Luchtfoto huidige situatie ter plaatse.
Bron: www.ruimtelijkeplannen.nl.
De initiatiefnemer is voornemens ter plaatse het melkveebedrijf te beeindigen en op de locatie twee nieuwe woningen te realiseren. De huidige twee bedrijfswoningen worden eveneens omgezet naar burgerwoningen.
De bedrijfsbebouwing, circa 1900 m² en bijbehorende voorzieningen en verhardingen zullen worden gesloopt. Hiervoor in de plaats zullen twee woonkavels worden gerealiseerd.
De woonkavels zullen als een vierkant worden geclusterd. Hierdoor ontstaat er een bebouwingsconcentratie, welke goed in het landschap past. Tussen Monumentweg 6 & 8 en de twee nieuwe kavels zal een ruime inrit komen vor de bereikbaarheid van de kavels. Dit gezien het gegeven dat de locatie niet aan een doorgaande weg is gelegen.
In de volgende figuur is de gewenste situatie in een situatietekening weergegeven.

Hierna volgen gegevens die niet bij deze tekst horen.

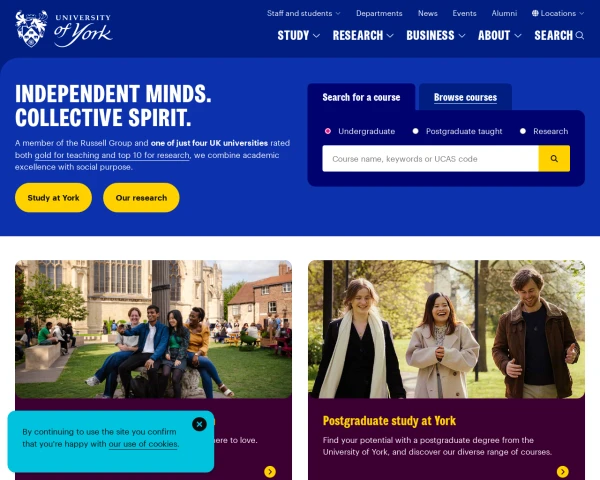Click the magnifier icon beside SEARCH

pos(580,36)
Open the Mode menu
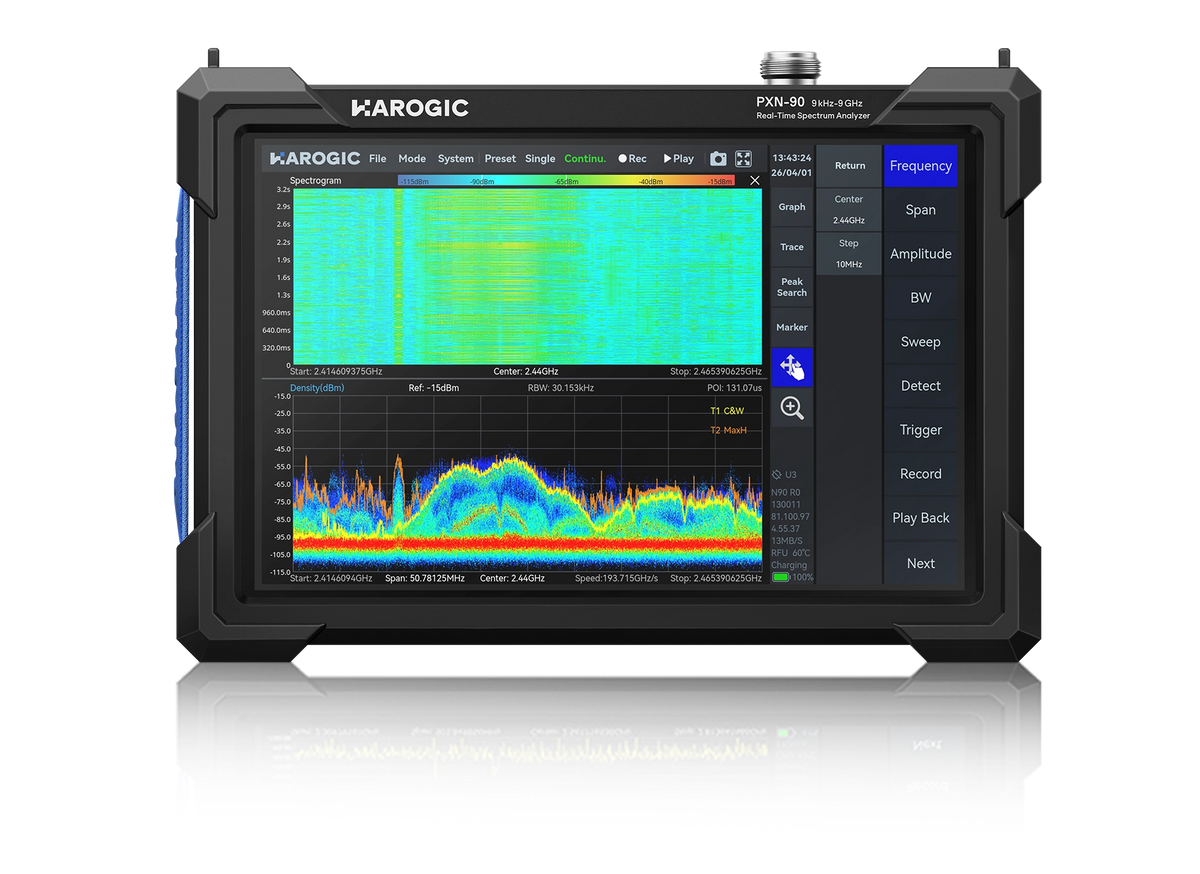 pos(412,159)
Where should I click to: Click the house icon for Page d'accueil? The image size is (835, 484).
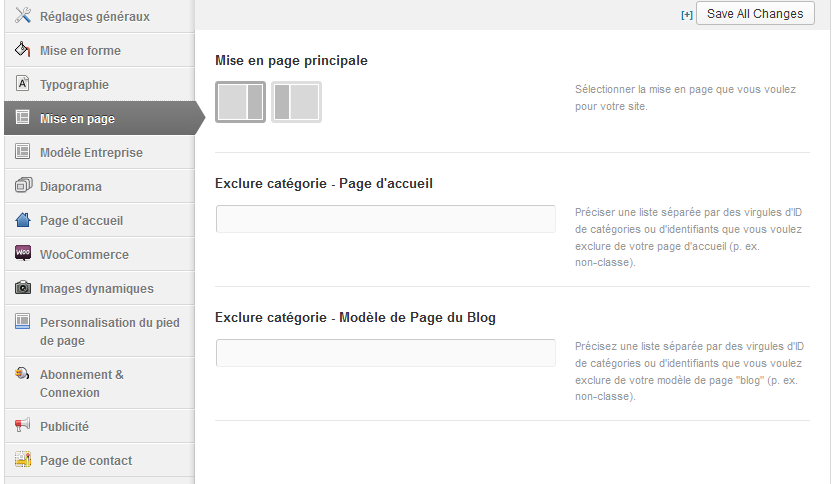(23, 220)
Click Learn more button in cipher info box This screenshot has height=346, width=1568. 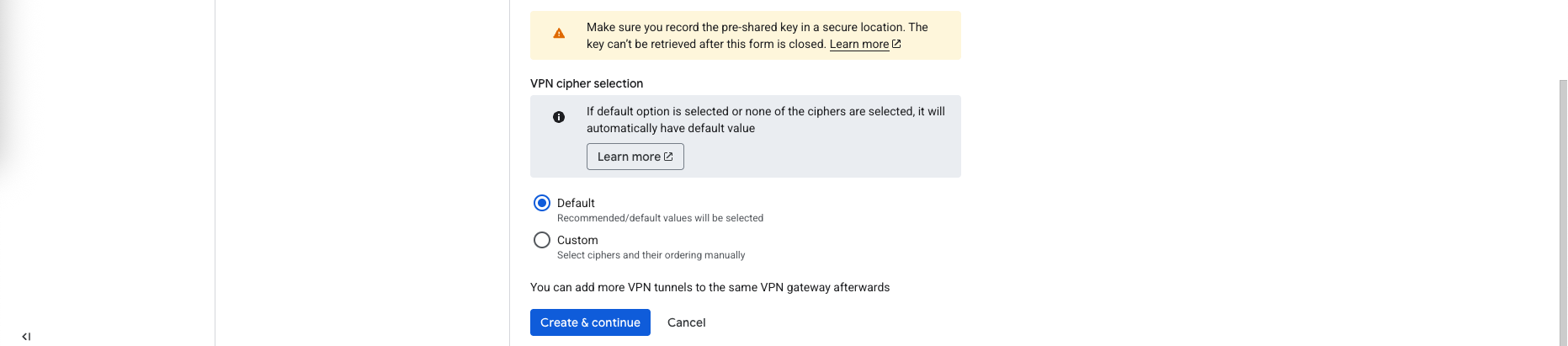tap(635, 157)
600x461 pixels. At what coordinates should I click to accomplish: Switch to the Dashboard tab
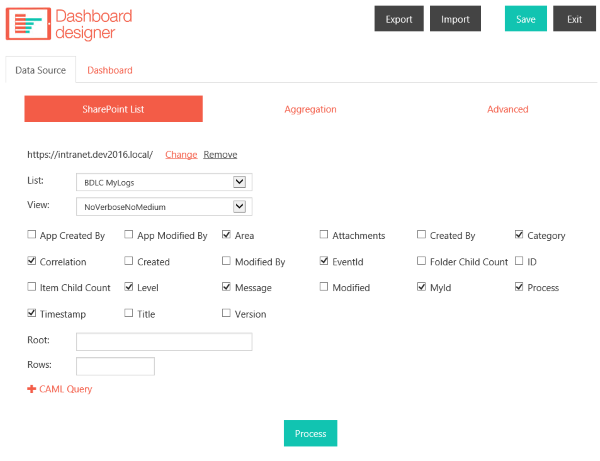(110, 71)
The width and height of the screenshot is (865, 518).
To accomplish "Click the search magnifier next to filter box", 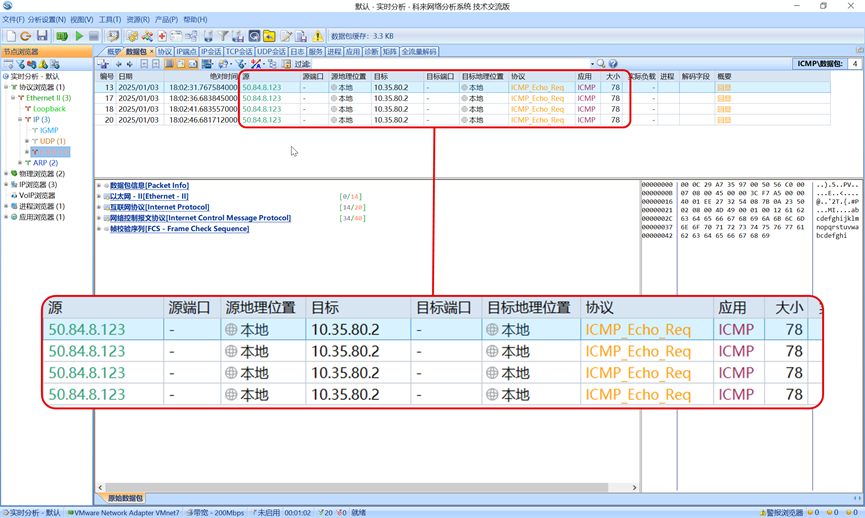I will pos(601,64).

Situatietekening gewenste situatie.
Bron: Jan Hein Ruijgrok.
Bij ruimtelijke ontwikkelingen is het van belang dat de ruimtelijke kwaliteit van de omgeving niet verloren gaat maar, als mogelijk, juist wordt versterkt. Tevens is vanuit het ruimtelijke beleid een goede landschappelijke inpassing een vereiste.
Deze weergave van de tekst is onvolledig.